> TASK TO CARRY OUT: The lines to extract run from the first line of the entries through the line that contains "Given: Toggle the 3D map view cube"; reproduce exactly those lines and no others.

Recorded data
§ §

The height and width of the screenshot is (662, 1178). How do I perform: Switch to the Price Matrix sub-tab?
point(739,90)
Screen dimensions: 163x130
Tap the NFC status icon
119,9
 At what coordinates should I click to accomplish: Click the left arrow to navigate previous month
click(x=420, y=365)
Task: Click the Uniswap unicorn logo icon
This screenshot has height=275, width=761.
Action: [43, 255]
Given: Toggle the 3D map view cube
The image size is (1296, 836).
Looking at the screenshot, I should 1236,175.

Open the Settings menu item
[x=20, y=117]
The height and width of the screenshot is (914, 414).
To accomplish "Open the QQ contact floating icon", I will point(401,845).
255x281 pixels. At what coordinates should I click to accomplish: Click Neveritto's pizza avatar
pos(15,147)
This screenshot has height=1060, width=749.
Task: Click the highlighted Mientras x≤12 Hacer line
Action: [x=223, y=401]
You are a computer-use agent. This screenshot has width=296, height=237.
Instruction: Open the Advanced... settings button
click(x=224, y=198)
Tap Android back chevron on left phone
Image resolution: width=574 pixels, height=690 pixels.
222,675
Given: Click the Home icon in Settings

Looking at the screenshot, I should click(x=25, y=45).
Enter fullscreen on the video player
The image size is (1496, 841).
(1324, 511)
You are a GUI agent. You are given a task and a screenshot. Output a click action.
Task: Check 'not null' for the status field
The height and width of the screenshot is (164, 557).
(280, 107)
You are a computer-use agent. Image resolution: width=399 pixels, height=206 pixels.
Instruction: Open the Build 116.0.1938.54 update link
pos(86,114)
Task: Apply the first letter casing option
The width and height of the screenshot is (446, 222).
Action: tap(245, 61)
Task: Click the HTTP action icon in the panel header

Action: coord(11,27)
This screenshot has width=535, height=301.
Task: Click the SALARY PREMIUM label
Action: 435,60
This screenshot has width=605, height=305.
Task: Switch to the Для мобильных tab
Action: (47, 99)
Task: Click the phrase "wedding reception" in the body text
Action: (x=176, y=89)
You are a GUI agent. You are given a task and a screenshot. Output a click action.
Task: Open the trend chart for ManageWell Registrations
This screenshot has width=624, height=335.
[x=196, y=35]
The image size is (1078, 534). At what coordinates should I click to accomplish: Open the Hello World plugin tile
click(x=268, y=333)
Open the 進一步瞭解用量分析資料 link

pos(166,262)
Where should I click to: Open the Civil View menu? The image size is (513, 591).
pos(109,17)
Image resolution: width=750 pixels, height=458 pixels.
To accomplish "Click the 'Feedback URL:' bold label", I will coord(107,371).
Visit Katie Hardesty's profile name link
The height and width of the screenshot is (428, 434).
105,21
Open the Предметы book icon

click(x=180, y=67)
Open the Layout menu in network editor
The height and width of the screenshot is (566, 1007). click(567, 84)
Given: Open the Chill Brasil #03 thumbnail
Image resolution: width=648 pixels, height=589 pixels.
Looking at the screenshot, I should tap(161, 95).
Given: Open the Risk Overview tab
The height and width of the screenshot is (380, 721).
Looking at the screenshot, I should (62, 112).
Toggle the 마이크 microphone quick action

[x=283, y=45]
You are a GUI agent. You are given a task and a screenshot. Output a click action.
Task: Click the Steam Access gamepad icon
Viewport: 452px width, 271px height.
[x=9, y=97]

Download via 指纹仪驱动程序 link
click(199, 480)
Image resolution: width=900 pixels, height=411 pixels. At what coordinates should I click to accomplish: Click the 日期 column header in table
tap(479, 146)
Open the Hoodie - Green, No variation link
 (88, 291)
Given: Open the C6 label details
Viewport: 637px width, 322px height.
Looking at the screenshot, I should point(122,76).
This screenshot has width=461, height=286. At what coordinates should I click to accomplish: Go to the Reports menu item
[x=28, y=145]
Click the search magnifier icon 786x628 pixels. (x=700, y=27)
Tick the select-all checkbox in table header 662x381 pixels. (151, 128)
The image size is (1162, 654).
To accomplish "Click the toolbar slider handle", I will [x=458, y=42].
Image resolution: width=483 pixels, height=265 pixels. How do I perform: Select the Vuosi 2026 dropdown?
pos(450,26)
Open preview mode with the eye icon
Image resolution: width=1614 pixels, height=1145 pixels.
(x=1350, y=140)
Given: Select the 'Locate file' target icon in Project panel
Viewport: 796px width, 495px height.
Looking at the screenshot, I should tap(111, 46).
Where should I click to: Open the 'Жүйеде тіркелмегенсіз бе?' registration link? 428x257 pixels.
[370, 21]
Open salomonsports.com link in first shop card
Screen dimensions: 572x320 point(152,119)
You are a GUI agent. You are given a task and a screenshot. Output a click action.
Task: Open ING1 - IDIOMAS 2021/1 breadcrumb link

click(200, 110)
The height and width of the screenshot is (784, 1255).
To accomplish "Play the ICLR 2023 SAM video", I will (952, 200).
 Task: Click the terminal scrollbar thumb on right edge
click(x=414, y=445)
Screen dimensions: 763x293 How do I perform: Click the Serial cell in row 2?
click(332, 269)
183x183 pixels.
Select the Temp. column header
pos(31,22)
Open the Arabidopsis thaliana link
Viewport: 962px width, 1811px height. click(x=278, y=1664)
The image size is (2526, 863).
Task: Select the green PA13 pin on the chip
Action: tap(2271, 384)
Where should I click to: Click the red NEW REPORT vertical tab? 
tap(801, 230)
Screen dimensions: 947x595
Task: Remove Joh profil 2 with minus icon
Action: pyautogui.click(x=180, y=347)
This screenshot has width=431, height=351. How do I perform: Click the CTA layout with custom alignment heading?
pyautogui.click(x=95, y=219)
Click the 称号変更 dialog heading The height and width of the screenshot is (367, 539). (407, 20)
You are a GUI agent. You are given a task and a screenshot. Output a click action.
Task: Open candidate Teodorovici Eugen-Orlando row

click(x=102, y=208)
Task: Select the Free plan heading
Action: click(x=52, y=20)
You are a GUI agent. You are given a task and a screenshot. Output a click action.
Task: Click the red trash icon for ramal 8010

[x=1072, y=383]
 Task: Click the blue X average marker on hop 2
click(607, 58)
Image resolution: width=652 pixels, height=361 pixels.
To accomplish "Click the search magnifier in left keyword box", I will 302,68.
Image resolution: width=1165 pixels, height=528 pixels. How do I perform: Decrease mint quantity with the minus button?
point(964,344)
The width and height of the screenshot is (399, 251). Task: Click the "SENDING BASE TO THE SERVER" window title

§ §

> ANSWER AREA:
The height and width of the screenshot is (662, 1178). How do I perform: Switch to the Price Matrix sub-tab?
point(739,90)
Screen dimensions: 163x130
Tap the NFC status icon
119,9
 At what coordinates should I click to accomplish: Click the left arrow to navigate previous month
click(x=420, y=365)
Task: Click the Uniswap unicorn logo icon
This screenshot has height=275, width=761.
Action: [43, 255]
Given: Toggle the 3D map view cube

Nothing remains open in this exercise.